Отметим, что наши выводы вполне корреспондируются с периодизацией предвоенной «политики России в проливах», предложенной профессором К.Ф. Шацилло. Последний выделяет три «ясно заметных этапа» российской политики в «Босфорском вопросе». Первый этап (конец 1907 г. — весна 1909 г.) характеризовался активизацией политики Санкт-Петербурга, обусловленной главным образом соглашением с Англией, заключенным летом 1907 г. Основным содержанием второго этапа (апрель 1909 г. — конец 1911 г.) стал отказ от активной политики в Балканском регионе. Наконец, на третьем этапе обозначилась тенденция возвращения к силовой политике в отношении Турции, однако изменение режима проливов откладывалось на сравнительно отдаленное будущее (1917-1919 гг.) и мыслилось уже не как военное или политическое единоборство с Османской империей, а как один из актов общеевропейской войны{58}.
Безусловным положительным достижением российского Морского ведомства следует полагать почти ежегодную корректировку планов применения флота с учетом изменений военно-политической обстановки в регионе, что придавало оперативному планированию известную гибкость. Серьезнейшим же недостатком в деятельности Морского генерального штаба стало отсутствие к началу военных действий утвержденного оперативного плана Черноморского флота, что поставило его командование в весьма затруднительное положение.
Особого внимания заслуживают последствия снятия с повестки дня вопроса о проведении десантной операции в районе Босфора, которое было, по существу, окончательно оформлено решением особого совещания, созванного по инициативе министра иностранных дел 8 (21) февраля 1914 г.{59}. На наш взгляд, «сухой остаток» состоявшихся на совещании прений аккумулирован в словах помощника начальника Морского генерального штаба капитана I ранга Д.В. Ненюкова: «Самая возможность десантной операции отпадает, пока наши морские силы не приобретут перевеса».
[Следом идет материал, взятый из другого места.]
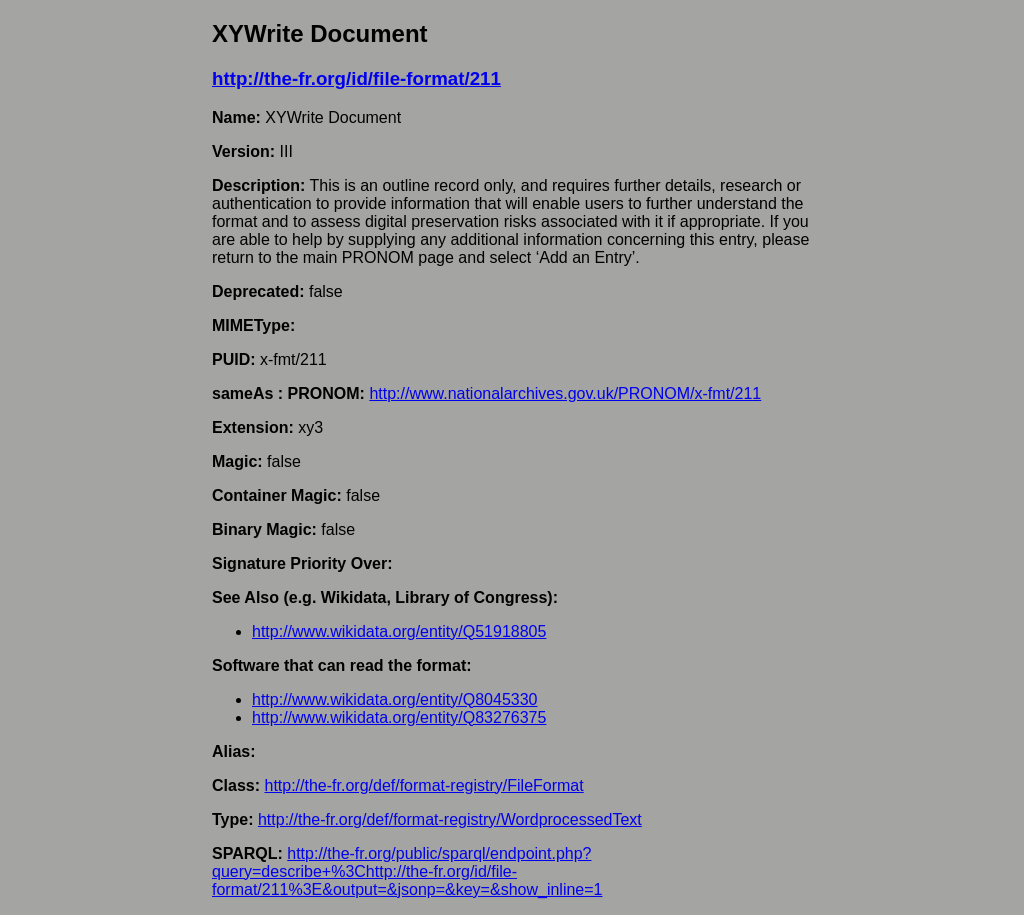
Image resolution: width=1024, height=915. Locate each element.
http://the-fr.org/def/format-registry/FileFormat (423, 785)
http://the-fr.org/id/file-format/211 (356, 78)
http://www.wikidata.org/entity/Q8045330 (395, 699)
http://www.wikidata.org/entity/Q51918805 (399, 631)
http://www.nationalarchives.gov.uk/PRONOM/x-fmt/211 (565, 393)
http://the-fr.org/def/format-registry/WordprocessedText (450, 819)
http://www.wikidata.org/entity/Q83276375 (399, 717)
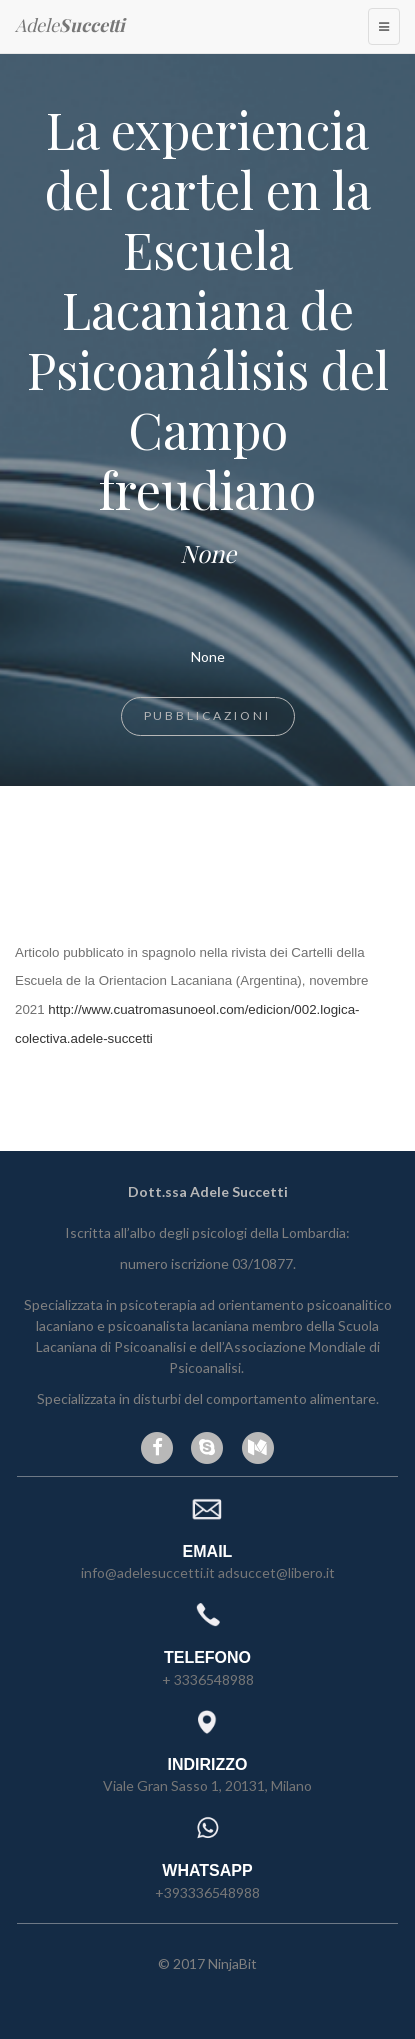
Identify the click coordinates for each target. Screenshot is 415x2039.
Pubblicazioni (208, 715)
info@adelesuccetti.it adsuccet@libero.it (208, 1572)
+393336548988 (207, 1892)
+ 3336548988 (208, 1679)
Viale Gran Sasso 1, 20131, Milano (207, 1785)
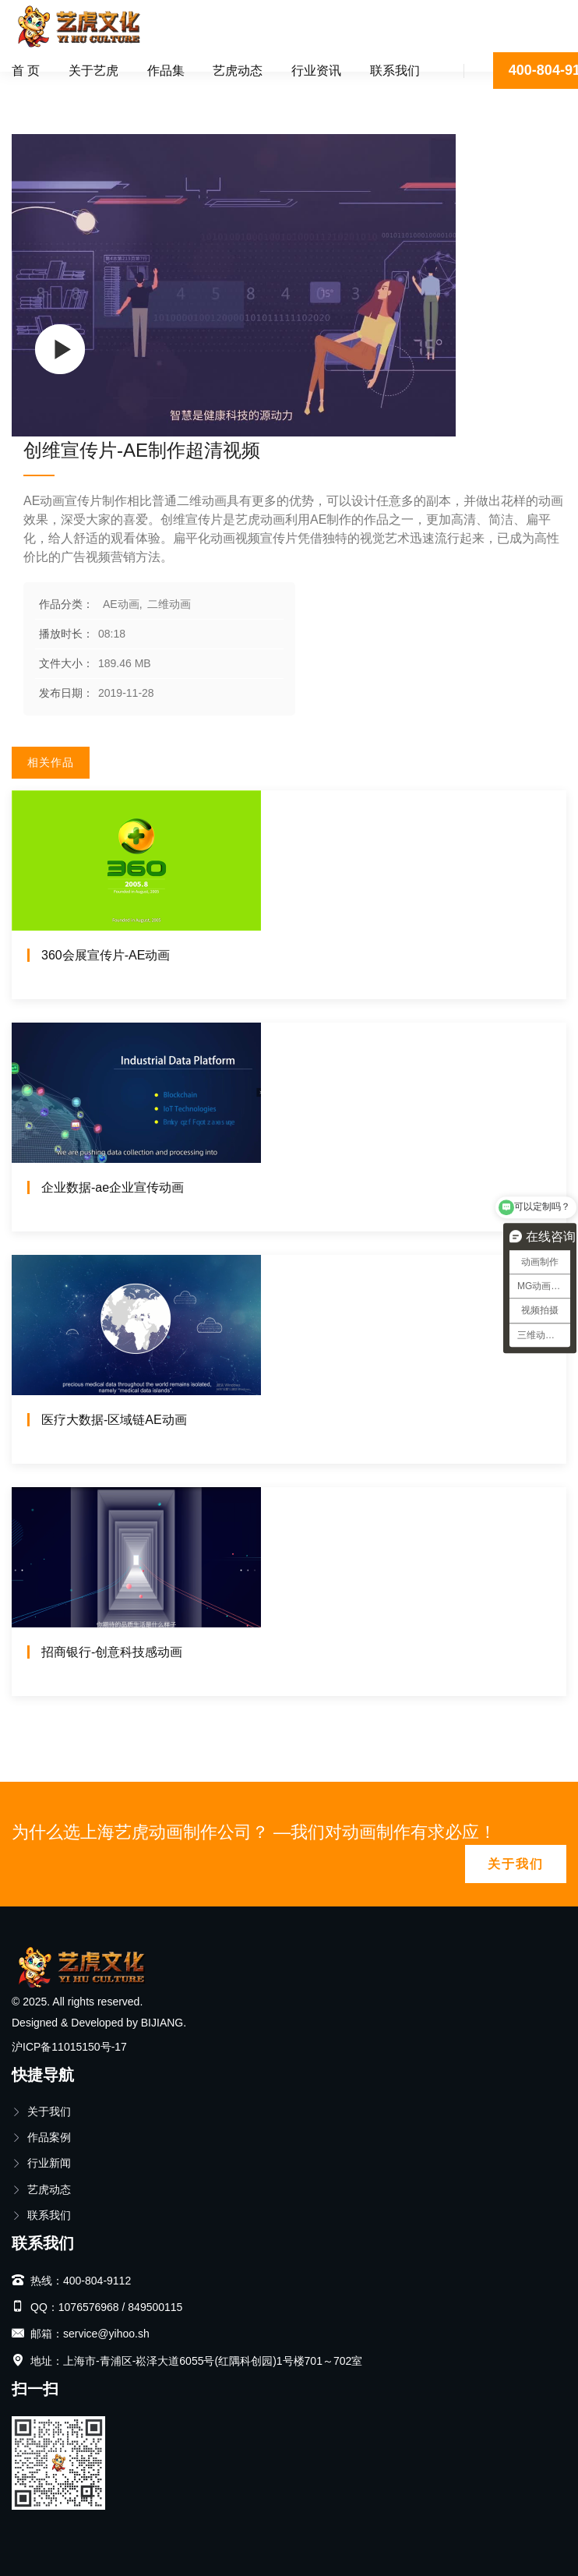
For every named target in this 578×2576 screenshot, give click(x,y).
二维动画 (149, 89)
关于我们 (516, 1864)
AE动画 (85, 89)
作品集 (166, 70)
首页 (34, 89)
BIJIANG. (163, 2022)
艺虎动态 (238, 70)
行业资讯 (316, 70)
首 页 (26, 70)
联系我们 (395, 70)
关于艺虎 (93, 70)
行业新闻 (41, 2163)
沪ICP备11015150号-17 (69, 2047)
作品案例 (41, 2137)
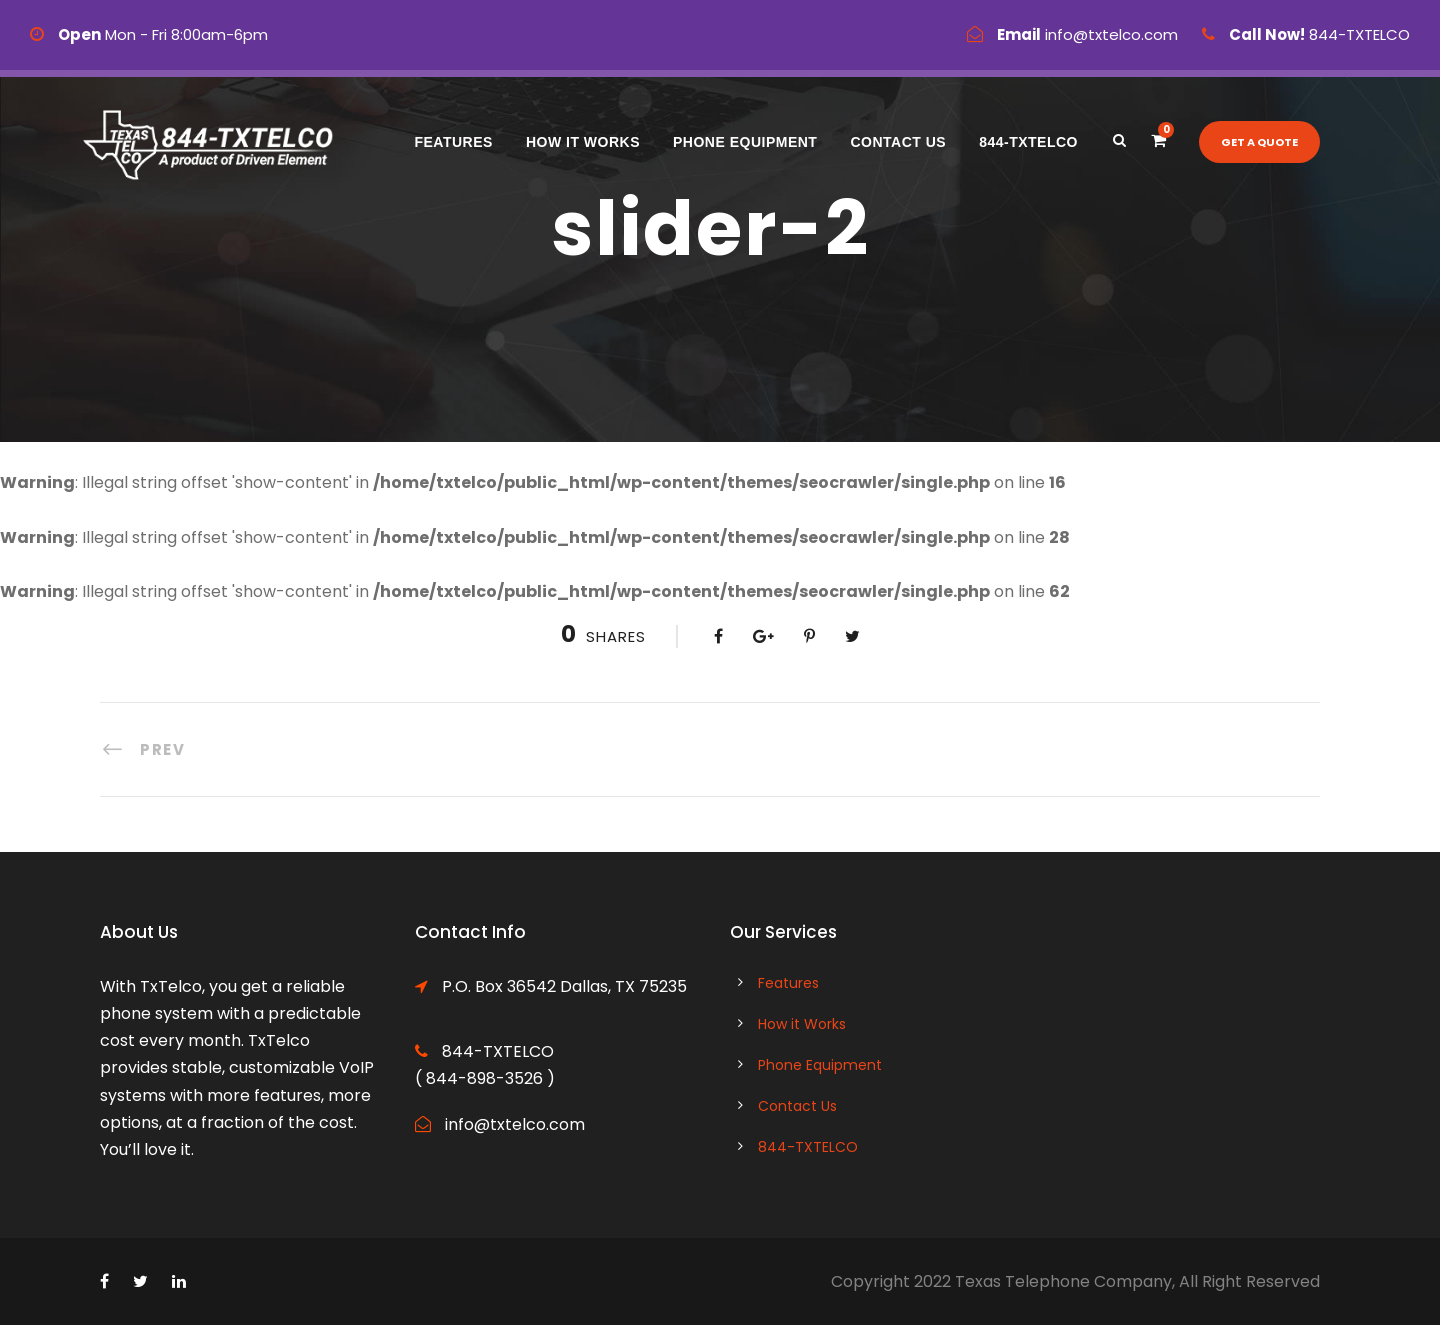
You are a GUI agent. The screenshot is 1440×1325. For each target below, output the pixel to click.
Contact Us (898, 142)
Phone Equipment (745, 142)
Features (453, 142)
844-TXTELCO (1028, 142)
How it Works (583, 142)
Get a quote (1259, 142)
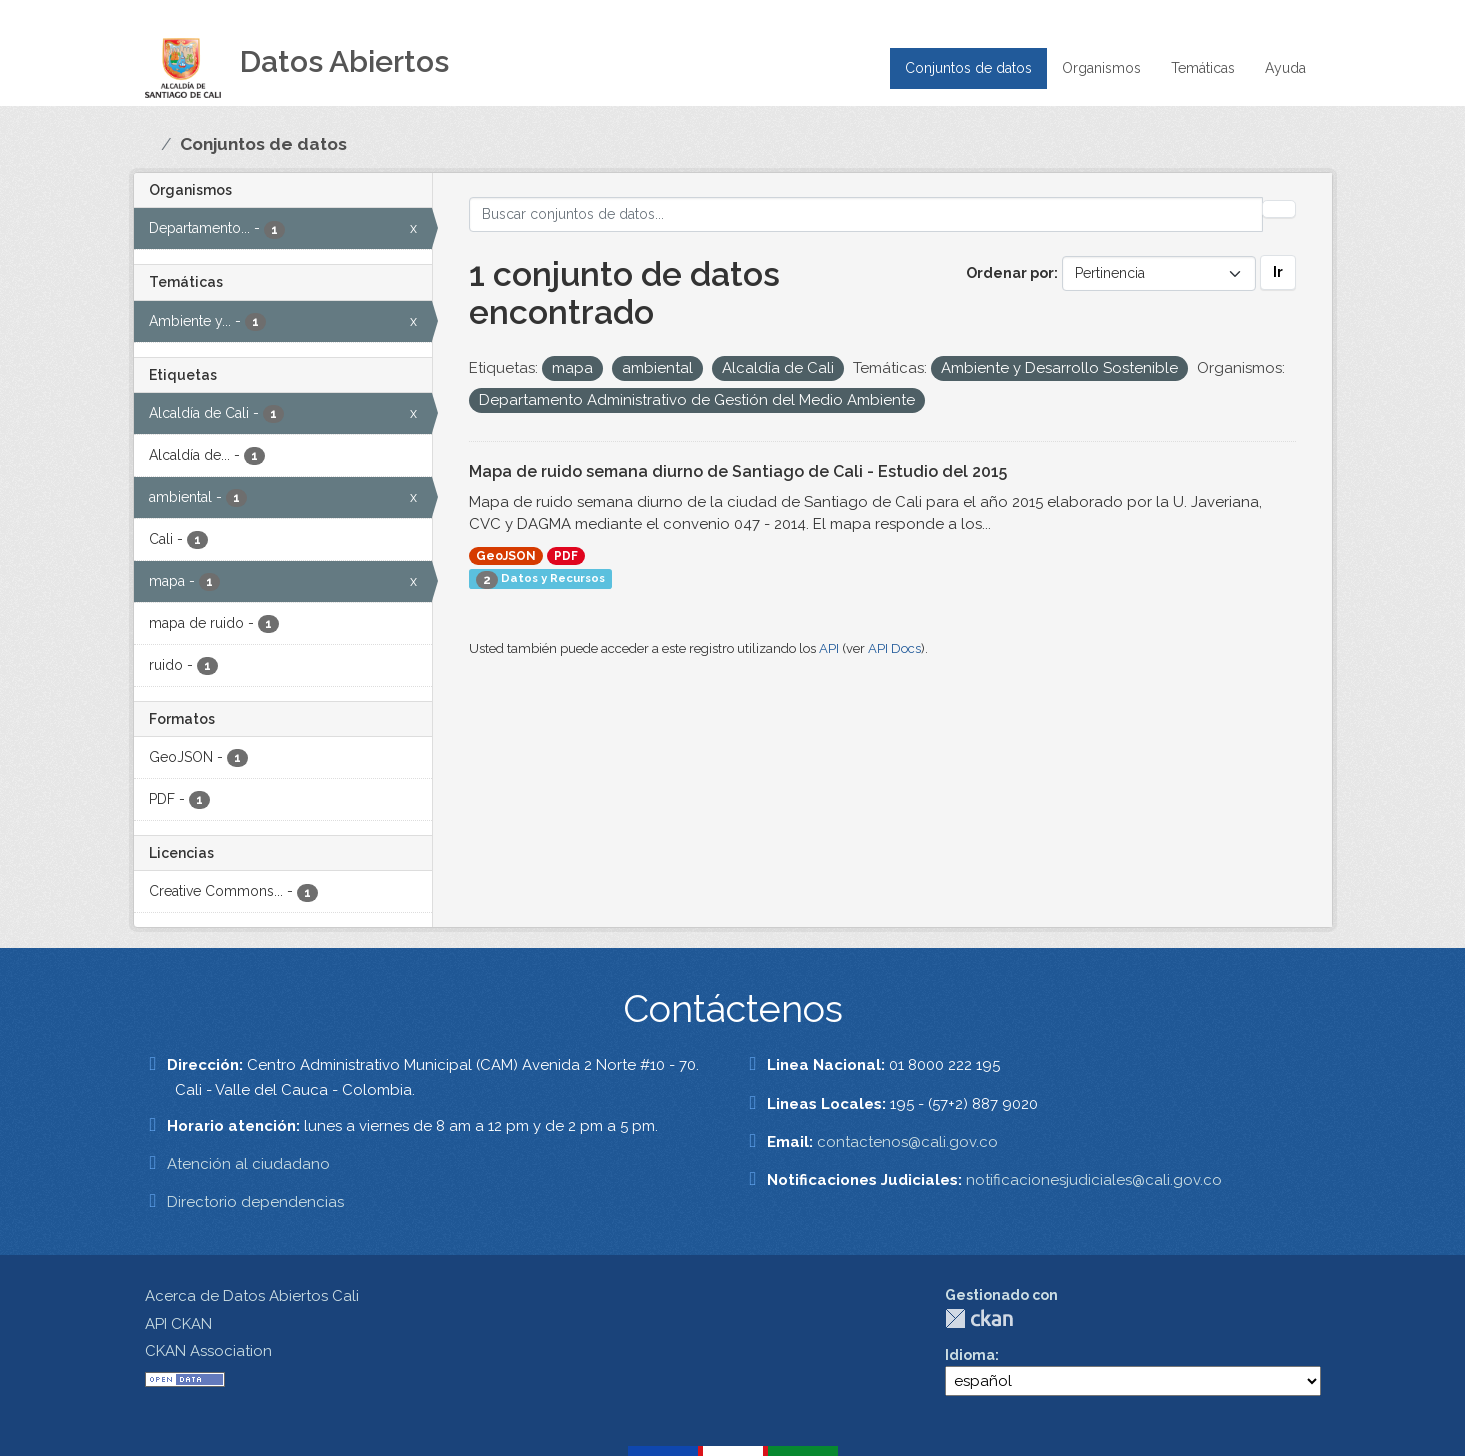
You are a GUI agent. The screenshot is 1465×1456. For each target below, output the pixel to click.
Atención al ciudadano (248, 1164)
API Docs (894, 648)
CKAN (979, 1318)
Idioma (970, 1355)
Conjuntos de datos (968, 68)
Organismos (1101, 68)
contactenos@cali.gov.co (907, 1142)
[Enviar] (1279, 209)
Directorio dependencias (255, 1202)
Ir (1278, 272)
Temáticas (1203, 68)
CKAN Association (208, 1351)
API (829, 648)
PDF (566, 556)
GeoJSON (506, 556)
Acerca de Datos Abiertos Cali (252, 1296)
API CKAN (178, 1324)
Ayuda (1285, 68)
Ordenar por (1010, 273)
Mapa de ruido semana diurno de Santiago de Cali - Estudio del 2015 (738, 471)
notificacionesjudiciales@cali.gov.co (1094, 1180)
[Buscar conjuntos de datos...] (866, 214)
Оставив в стороне общеполитические, культурно-религиозные и иные аспекты проблемы «возвращения креста на Святую Софию», отметим важное обстоятельство военно-экономического характера. Отказ от планов овладения проливами в случае войны с Турцией неизбежно вел к прекращению российских экономических перевозок через Босфор и Дарданеллы, которые имели колоссальное хозяйственное значение. Накануне войны через Черное и Азовское моря осуществлялось 44,1% внешнеэкономического оборота страны, причем особенно велика была роль южных морей в российском экспорте, так как именно причерноморские губернии являлись основными производителями зерна и муки — главной экспортной статьи. Не следует приуменьшать роль этого торгового пути и для российской добывающей промышленности — Донецкого каменноугольного бассейна, Кавказского нефтепромышленного и рудоносного районов{60}. Достаточно сказать, что в 1913 г. через порты Черного и Азовского морей было вывезено товаров на 630,4 млн. руб., что составило 56,5% российского экспорта{61}. Зависимость экономики России от бесперебойного мореплавания через Босфор и Дарданеллы была наглядно продемонстрирована во время итало-турецкой войны 1911-1912 гг. и Балканских войн 1912-1913 гг., когда проливы временно закрывались Портой. Это, как выразился капитан I ранга А.Н. Щеглов, состоявший в то время морским агентом в Турции, «подняло вопль по всей России»{62}. По подсчетам российского Министерства финансов, паралич хлебной торговли наносил стране ежемесячные убытки в размере около 30 млн. руб.{63}.
Кстати, закрытие проливов создавало множество проблем и для союзников России. В годы мировой войны, лишившись основного источника снабжения зерном, государства Антанты вынуждены были импортировать его главным образом из США и Аргентины, что, естественно, многократно увеличивало протяженность экономических коммуникационных линий и делало их весьма уязвимыми от воздействия неприятельских военно-морских сил. Последнее обстоятельство, по наблюдению германского историка Э. Хайделя, стало «существенной поддержкой для подводной войны»{64}. Наконец, с закрытием проливной зоны Россия лишалась наиболее удобного пути получения военных материалов от союзников.